The Reuters Graphics article, India is running out of water, mixes text and detailed yet beautiful graphics to explore India’s water usage. The article shows how some regions are using more groundwater than is being replenished. Most of the charts are straightforward, but this summary chart comparing India with other countries puzzled me.
It use lengths to show water withdrawal amounts by source: groundwater (from wells) and surface water (from lakes and rivers) and bar breadths to show population. I’m avoiding the tradition width and height terms since the chart is rotated. What about area? It’s a dominate feature of the graph but it doesn’t encode anything meaningful: total water × population, and that was the source of my confusion. By area, for instance, USA is about 10-15% of India, but the water usage is more like 60%.
My rule is that every encoding channel in use should have some meaningful interpretation. Otherwise, our vision perception system and conscious brain have to spend effort negotiating what to ignore.
This chart form is sometimes called “bar-mekko” as a hybrid between a (stacked) bar chart and a marimekko or mosaic chart. The bars have variable breadth according to some other variable. It’s hard to pull off in general, and it works best when one of the variable is a proportion so that the product is the count.
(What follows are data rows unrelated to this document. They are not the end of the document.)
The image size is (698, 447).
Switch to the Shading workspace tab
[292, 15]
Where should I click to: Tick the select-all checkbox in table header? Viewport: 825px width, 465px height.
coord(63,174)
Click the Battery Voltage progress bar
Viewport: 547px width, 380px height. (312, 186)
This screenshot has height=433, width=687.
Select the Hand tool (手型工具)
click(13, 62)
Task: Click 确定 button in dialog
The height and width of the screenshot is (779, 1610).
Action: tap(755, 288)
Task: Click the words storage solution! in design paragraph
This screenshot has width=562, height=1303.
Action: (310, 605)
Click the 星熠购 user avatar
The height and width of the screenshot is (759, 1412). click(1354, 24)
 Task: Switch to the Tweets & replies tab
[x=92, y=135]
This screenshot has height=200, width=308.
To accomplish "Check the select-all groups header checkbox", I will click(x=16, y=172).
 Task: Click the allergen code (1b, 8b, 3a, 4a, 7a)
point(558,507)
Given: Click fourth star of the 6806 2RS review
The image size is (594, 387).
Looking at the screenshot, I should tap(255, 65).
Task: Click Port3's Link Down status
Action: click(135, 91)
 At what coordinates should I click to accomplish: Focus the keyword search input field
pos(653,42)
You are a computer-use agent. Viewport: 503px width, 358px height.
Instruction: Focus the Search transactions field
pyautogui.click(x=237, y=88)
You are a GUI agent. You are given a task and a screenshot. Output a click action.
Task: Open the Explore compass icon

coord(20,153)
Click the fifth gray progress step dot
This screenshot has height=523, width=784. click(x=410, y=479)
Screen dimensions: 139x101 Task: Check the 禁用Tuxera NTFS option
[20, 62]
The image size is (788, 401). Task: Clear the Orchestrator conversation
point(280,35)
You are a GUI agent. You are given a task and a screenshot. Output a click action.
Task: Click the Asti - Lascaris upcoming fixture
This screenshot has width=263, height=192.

To better understand the chart form, I set out to make a bar-mekko chart with this data where breadth, length and area all had meaningful interpretations.
Getting the data
The article cites several data sources, and I found most of the country-level data from the UN’s FAO AQUASTAT database. For some reason India and USA were not there, so I read those values off the original chart. In the process of understanding the data, I found two errors.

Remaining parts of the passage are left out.